The agreement includes no verification or transparency provisions,
although both U.S. and Russian officials have said they will continue
to work to increase strategic transparency. With regard to verification,
the two sides appear to have decided to rely on existing provisions
in the START I agreement, but that accord expires in 2009, and it
is unclear whether the sides will extend it, establish verification
provisions for the new accord, or simply do without verification
after that time.
Moscow and Washington have agreed to consider transparency in ongoing
discussions of the treatys Bilateral Implementation Commission.
That commission will meet at least twice annually, but details such
as the seniority of the officials involved, the schedule of the
meetings, and the likely agenda have yet to be worked out, according
to the administration official.

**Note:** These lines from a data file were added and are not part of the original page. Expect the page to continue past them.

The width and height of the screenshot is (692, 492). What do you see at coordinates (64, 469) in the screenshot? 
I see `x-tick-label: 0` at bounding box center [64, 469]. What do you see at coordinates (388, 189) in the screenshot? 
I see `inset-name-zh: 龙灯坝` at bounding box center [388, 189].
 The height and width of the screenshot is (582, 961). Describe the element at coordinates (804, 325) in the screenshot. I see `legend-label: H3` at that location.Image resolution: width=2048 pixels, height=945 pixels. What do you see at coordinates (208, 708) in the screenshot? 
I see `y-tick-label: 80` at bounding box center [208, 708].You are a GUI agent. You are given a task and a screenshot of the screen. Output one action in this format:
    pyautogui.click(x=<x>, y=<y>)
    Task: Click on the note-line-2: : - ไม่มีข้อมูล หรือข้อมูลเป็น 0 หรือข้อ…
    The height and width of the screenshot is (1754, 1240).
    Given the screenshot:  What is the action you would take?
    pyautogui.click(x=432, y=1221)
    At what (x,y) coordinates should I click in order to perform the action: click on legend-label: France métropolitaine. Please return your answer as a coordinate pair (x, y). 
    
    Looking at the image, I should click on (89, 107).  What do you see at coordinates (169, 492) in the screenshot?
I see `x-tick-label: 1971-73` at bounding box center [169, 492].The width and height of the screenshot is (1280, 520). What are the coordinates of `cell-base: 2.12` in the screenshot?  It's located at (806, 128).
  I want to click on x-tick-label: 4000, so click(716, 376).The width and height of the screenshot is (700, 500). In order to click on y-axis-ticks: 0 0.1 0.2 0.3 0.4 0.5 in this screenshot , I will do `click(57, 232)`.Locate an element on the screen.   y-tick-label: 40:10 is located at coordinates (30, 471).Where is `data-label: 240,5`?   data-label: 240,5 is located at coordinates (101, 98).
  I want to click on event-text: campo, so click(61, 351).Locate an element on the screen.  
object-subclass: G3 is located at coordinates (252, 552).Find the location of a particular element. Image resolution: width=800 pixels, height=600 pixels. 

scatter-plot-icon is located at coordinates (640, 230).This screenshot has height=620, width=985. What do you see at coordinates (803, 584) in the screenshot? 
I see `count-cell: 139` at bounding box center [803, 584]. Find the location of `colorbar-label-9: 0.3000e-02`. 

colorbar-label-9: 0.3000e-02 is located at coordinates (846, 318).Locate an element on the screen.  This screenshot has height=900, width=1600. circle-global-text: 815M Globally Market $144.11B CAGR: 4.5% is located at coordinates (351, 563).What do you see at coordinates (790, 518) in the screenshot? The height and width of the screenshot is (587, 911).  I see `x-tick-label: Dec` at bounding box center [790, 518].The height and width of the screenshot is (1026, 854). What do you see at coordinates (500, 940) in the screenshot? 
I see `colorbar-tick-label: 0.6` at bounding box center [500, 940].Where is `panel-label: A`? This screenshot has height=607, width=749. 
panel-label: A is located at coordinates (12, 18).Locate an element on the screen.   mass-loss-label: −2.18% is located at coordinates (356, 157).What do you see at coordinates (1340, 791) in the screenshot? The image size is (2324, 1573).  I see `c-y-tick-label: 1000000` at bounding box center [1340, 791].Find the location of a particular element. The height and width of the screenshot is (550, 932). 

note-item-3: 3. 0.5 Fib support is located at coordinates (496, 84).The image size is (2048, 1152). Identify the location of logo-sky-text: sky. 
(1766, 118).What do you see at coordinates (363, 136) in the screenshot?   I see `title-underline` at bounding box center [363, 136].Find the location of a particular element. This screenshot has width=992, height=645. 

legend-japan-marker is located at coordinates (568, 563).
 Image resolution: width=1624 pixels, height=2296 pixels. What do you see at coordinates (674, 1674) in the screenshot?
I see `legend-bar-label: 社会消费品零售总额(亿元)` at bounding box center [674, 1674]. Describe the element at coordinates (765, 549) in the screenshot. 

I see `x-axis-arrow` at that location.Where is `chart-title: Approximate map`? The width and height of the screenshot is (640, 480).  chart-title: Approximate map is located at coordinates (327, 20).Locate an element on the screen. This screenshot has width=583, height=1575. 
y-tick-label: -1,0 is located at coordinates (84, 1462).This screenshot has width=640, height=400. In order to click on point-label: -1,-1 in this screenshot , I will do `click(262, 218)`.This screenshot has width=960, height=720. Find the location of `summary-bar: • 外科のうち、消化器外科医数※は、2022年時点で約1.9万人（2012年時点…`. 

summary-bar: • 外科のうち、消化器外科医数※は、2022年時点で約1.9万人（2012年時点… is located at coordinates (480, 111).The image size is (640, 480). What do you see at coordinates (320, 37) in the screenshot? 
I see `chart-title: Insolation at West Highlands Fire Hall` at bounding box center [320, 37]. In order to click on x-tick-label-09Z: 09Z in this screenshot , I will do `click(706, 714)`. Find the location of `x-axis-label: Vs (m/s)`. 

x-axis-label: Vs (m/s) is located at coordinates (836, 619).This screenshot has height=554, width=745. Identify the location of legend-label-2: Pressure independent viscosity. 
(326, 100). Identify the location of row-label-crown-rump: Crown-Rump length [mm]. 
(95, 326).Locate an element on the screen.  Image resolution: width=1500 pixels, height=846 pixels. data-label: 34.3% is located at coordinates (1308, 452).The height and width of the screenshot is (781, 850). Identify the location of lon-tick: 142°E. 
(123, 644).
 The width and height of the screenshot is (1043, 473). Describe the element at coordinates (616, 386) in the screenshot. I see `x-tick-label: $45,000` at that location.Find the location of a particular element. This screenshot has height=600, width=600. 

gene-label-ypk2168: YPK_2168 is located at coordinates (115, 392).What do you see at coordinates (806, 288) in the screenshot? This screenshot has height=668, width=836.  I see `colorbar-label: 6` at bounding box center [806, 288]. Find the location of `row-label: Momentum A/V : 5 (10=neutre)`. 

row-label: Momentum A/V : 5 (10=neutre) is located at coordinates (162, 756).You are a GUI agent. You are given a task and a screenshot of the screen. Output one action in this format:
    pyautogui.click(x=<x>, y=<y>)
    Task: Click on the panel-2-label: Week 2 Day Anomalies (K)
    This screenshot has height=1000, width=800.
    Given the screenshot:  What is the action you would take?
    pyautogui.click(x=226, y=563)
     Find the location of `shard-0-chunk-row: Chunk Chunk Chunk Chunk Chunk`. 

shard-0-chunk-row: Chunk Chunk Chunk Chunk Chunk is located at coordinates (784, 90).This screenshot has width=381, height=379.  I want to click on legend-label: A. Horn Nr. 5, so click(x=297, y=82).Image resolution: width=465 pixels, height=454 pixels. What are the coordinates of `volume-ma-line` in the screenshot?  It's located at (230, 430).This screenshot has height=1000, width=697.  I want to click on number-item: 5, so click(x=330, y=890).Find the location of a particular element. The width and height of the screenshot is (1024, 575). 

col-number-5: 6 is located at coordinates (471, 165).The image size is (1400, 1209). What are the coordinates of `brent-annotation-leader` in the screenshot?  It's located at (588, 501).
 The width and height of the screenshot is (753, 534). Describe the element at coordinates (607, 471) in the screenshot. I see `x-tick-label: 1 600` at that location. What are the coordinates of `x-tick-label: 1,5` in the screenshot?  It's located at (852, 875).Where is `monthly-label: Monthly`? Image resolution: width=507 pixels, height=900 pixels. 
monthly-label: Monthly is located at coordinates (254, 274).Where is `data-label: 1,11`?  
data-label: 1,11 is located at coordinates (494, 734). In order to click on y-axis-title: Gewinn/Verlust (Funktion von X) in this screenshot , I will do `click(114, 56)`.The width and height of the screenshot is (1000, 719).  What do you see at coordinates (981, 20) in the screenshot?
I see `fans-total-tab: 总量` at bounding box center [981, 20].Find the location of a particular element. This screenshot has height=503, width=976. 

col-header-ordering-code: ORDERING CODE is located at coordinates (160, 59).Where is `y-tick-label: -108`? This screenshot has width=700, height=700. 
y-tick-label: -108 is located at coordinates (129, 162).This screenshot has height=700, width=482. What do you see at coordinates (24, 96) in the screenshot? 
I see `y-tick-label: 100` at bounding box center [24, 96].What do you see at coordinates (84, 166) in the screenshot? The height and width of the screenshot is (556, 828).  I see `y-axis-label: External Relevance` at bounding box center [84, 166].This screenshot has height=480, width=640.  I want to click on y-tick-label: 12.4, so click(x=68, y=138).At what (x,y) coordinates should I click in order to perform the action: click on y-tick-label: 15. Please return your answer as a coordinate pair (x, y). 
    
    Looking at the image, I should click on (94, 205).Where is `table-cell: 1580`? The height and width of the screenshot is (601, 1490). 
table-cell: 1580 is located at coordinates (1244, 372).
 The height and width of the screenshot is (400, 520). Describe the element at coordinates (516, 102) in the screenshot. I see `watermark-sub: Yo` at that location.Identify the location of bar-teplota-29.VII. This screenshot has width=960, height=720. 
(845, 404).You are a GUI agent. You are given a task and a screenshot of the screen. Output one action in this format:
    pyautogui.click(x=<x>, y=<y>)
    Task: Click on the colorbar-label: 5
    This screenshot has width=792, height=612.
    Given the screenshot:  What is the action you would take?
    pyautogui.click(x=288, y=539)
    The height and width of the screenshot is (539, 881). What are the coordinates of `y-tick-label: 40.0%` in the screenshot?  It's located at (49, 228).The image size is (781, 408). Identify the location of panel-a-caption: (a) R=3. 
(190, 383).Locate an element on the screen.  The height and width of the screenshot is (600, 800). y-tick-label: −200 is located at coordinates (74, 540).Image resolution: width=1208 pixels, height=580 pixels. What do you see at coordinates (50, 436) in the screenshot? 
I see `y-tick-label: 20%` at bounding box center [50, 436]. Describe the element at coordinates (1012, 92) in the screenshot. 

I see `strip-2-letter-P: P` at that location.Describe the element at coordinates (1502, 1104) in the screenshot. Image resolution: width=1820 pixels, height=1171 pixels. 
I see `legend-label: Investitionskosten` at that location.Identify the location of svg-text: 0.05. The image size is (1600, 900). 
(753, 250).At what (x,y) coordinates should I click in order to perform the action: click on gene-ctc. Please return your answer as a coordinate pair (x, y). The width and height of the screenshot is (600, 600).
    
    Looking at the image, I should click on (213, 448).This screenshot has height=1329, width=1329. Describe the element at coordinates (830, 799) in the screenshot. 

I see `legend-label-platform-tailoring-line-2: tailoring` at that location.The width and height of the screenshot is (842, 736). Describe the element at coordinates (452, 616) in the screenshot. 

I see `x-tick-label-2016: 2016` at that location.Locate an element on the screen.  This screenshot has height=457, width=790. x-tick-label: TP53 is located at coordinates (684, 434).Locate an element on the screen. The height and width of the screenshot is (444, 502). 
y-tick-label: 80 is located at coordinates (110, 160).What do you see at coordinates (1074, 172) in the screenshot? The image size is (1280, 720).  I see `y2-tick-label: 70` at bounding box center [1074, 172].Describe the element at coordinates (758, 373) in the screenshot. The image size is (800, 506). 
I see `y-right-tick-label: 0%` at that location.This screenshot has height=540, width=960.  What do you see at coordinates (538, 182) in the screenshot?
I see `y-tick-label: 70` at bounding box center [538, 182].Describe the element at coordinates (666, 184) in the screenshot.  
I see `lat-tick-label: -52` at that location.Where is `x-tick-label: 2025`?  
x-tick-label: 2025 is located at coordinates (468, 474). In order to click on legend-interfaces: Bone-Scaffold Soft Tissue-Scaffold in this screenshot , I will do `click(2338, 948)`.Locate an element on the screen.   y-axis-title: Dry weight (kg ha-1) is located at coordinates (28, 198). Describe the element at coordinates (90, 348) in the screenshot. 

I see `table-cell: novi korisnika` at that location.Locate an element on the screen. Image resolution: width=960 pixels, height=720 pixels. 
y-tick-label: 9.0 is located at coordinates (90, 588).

The official said that previous
arms control agreements had spelled out such details because of
the adversarial relationship between the two countries, but that
under the current, more trusting relationship Washington deemed
a more structured implementation mechanism unnecessary.
Russian officials appear to hold out hope that their differences
with the United States over warhead counting and weapons dismantlement
can be resolved within the commission, but it remains unclear whether
the United States will be willing to continue substantive negotiations.
When asked about Washingtons willingness to negotiate such
issues further, the administration official said the president had
been very clear about U.S. plans, implying that additional constraints
on U.S. forces are not an option. But the official also said, If
the Russians have things they want to talk about, well listen.